PowerShell(*) wildcard has silent carve-out for subexpressions -- bypasses allowlist, prompts anyway -- v2.1.119

Resolved 💬 6 comments Opened Apr 24, 2026 by ThatDragonOverThere Closed Jul 6, 2026

Summary

The PowerShell(*) wildcard in settings.local.json does NOT actually cover all PowerShell commands as advertised. Any PowerShell command containing subexpressions ($(...)), script blocks ({}), or variable interpolation triggers a silent override labeled "Command contains subexpressions $()" or "Command contains script block that may execute arbitrary code" -- firing a permission prompt despite the explicit wildcard allow.

Environment

  • OS: Windows
  • Claude Code: v2.1.119
  • settings.local.json contains: "PowerShell(*)" in the allow array
  • Both desktop CLI and Remote Control exhibit the behavior

Expected behavior

PowerShell(*) in the allow array should cover ALL PowerShell commands, matching the advertised behavior and matching how Bash(*) works.

Actual behavior

PowerShell commands using common syntax patterns trigger a permission prompt regardless of the wildcard:

  • $() subexpressions -- extremely common in PowerShell (string interpolation, property access, arithmetic)
  • ${} variable expansion
  • {...} script blocks (foreach bodies, try/catch, ForEach-Object, Where-Object)
  • Any command with a newline/multi-line structure

Real example that prompted today despite PowerShell(*) being allowed:

$procs = Get-Process python -ErrorAction SilentlyContinue
foreach ($p in $procs) {
    try { $cmd = (Get-CimInstance Win32_Process -Filter "ProcessId=$($p.Id)").CommandLine } catch { $cmd='?' }
    "PID $($p.Id): [$([int]($p.WorkingSet/1MB))MB]"
}

The warning shown is "Command contains subexpressions $()" with options "Yes / No" (no "Allow always" option), even though PowerShell(*) is already in the allow list.

Impact

This is the dominant failure mode for PowerShell permission gating in practice. Virtually every non-trivial PowerShell command uses subexpressions or script blocks -- they are not exotic patterns, they are the language's primary syntax.

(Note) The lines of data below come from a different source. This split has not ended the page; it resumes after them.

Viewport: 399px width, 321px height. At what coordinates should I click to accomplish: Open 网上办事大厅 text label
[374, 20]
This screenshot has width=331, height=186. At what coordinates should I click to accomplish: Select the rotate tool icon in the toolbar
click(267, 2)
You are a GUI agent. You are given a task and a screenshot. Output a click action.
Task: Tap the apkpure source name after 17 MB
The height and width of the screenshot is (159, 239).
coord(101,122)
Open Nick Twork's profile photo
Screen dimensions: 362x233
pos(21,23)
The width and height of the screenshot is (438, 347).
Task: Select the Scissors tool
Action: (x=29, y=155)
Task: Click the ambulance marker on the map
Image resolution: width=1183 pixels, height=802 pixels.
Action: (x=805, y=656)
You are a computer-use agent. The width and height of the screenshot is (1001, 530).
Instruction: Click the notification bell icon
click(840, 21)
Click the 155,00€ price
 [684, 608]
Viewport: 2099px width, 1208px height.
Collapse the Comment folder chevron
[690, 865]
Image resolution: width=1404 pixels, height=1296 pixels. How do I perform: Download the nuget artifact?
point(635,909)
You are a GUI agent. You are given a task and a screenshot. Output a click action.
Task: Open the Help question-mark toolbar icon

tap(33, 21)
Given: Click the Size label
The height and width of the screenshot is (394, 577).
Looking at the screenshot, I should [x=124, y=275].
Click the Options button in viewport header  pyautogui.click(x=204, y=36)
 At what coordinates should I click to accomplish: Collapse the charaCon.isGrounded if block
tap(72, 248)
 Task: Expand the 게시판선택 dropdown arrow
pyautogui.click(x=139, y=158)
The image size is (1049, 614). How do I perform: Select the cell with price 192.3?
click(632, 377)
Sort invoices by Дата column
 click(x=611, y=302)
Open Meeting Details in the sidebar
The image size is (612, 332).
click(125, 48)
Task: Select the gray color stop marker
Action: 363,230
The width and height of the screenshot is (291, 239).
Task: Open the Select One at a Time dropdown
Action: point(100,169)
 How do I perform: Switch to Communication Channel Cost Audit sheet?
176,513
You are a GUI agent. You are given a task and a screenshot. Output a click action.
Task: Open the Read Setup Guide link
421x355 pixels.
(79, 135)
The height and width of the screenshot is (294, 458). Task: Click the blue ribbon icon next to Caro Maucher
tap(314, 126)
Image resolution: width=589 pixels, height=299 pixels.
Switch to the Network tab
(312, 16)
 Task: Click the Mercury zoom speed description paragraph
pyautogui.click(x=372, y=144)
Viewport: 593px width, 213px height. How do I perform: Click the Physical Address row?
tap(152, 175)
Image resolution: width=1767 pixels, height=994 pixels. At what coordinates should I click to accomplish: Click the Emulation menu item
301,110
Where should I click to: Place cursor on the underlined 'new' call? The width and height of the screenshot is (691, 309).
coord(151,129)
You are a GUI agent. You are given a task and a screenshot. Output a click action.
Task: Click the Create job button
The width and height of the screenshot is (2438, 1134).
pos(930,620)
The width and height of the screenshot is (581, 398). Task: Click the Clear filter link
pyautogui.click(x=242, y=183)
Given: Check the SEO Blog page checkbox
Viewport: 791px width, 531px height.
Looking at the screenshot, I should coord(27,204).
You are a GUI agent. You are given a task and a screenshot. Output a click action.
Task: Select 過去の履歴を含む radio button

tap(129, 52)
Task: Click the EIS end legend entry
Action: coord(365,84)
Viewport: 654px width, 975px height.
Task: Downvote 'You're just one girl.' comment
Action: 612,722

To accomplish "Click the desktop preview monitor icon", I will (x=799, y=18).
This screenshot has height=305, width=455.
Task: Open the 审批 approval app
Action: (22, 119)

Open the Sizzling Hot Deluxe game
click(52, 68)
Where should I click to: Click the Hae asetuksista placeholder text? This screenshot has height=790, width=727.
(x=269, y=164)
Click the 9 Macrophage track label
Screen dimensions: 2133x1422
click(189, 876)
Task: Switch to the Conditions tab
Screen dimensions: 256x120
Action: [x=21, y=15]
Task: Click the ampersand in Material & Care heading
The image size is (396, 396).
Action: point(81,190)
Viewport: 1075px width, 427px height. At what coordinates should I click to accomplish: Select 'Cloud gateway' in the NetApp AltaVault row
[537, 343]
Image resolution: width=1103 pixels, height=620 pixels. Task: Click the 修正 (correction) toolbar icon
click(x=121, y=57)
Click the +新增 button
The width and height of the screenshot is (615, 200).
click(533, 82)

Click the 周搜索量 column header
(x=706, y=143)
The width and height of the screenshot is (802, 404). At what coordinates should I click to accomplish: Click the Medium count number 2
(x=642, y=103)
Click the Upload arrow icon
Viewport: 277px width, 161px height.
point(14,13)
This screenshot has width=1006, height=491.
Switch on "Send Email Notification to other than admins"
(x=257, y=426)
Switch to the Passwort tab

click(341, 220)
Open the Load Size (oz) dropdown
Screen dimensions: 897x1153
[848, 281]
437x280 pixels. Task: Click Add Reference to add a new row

So PowerShell(*) as a wildcard is effectively useless except for the simplest one-liner cases like Get-Process.

For users on Windows who rely on PowerShell for monitoring, process management, and file operations, this means autonomous overnight operation is repeatedly interrupted for commands that SHOULD be covered by the explicit wildcard allow.

Reproduction

  1. Add "PowerShell(*)" to settings.local.json allow array
  2. Trigger any PowerShell tool call that uses $() or {} syntax
  3. Observe permission prompt still fires with "Command contains subexpressions" warning

Request

Either:

  • PowerShell(*) should genuinely cover all PowerShell commands including subexpressions (match Bash(*) behavior)
  • OR document that PowerShell(*) has carve-outs for subexpressions and provide a different syntax (e.g., PowerShell(*, allow_subexpressions) or PowerShell.Unrestricted(*)) to genuinely allow everything
  • OR add "Allow always" option to the subexpression prompt so users can explicitly override the carve-out

Related: #37442 (permission inheritance), #52898 (Remote Control ignores wildcards).